§ TASK REQUIREMENTS: Using the entries that follow, establish how many lines contain the word "will" and give only that figure.

§ MATERIAL FOR THIS TASK:
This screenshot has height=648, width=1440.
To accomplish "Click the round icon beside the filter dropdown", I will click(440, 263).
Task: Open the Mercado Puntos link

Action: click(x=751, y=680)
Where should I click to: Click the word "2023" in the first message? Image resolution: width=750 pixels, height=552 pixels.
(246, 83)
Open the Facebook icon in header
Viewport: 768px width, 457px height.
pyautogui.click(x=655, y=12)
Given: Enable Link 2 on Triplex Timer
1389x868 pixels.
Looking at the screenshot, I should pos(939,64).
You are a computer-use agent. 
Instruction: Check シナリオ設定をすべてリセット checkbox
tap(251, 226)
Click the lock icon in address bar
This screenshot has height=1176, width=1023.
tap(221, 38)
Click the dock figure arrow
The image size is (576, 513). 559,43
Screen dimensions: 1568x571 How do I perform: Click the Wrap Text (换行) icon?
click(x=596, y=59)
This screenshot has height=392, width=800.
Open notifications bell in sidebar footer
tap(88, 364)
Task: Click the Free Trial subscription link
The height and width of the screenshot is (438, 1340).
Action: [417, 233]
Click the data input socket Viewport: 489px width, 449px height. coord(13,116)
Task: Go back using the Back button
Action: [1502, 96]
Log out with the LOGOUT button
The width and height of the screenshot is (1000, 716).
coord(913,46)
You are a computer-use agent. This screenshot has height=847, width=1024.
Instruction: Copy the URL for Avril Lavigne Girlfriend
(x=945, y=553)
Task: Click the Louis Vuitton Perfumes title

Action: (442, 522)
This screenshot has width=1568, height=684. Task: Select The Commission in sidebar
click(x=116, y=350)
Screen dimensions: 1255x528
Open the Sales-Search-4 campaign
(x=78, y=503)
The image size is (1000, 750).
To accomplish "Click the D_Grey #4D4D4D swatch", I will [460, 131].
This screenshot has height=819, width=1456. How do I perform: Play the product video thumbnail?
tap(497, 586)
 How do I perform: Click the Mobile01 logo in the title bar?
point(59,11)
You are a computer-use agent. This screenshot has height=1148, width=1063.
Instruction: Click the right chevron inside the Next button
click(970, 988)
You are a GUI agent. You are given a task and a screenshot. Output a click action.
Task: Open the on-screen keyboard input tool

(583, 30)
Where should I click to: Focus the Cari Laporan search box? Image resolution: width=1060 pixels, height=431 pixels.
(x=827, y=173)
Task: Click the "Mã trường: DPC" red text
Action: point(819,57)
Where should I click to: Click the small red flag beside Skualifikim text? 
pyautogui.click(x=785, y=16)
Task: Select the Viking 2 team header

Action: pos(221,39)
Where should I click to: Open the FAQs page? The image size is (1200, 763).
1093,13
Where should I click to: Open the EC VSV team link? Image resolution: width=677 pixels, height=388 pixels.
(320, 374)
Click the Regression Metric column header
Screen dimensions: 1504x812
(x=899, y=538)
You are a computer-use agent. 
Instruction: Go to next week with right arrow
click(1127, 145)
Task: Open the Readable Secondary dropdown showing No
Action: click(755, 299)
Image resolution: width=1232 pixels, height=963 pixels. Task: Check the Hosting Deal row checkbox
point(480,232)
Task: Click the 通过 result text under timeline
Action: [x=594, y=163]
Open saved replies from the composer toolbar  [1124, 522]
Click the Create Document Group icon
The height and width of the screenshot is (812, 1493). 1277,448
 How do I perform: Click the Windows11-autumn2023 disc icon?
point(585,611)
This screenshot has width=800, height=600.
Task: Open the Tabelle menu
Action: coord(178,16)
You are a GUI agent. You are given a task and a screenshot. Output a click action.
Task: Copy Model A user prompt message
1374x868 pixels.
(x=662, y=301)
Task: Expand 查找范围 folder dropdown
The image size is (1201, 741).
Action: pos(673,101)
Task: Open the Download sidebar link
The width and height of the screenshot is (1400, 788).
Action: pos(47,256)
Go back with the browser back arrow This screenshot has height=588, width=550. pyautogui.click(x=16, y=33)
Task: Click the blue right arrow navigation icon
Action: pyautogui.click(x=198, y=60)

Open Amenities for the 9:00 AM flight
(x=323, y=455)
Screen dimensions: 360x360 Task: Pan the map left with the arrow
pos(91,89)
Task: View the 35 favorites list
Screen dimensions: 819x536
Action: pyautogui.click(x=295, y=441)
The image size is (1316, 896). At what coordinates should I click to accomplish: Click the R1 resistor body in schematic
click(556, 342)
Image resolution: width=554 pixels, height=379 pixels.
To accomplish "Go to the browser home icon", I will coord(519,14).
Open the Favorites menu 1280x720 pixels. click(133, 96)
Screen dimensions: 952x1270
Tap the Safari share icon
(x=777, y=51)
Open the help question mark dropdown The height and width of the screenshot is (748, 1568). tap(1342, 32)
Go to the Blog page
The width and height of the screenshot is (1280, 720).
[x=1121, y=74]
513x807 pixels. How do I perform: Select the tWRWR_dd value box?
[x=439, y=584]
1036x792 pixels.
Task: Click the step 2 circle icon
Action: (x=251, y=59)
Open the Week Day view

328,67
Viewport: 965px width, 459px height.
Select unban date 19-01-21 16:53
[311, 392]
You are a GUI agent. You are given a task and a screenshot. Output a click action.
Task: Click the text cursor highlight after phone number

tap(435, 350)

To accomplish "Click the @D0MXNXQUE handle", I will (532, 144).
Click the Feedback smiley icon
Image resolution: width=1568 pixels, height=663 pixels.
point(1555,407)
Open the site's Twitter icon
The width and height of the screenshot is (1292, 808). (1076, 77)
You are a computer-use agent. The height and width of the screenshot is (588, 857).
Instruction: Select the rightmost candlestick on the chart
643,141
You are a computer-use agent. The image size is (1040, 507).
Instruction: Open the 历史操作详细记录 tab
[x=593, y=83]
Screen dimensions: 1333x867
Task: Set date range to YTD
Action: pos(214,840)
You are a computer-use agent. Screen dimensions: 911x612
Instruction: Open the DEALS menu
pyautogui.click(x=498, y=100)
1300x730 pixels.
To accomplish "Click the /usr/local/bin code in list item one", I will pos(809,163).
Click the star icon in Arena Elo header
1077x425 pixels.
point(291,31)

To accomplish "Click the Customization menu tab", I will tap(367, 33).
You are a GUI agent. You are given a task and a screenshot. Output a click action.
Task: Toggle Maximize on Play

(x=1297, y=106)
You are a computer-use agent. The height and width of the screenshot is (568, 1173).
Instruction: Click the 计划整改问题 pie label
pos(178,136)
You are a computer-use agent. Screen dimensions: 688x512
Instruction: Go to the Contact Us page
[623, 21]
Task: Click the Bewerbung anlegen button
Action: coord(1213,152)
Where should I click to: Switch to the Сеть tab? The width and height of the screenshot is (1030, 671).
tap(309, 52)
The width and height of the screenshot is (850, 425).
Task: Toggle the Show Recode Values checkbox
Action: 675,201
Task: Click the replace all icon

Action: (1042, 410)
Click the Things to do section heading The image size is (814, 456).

§ RESPONSE TO THE EXERCISE: 6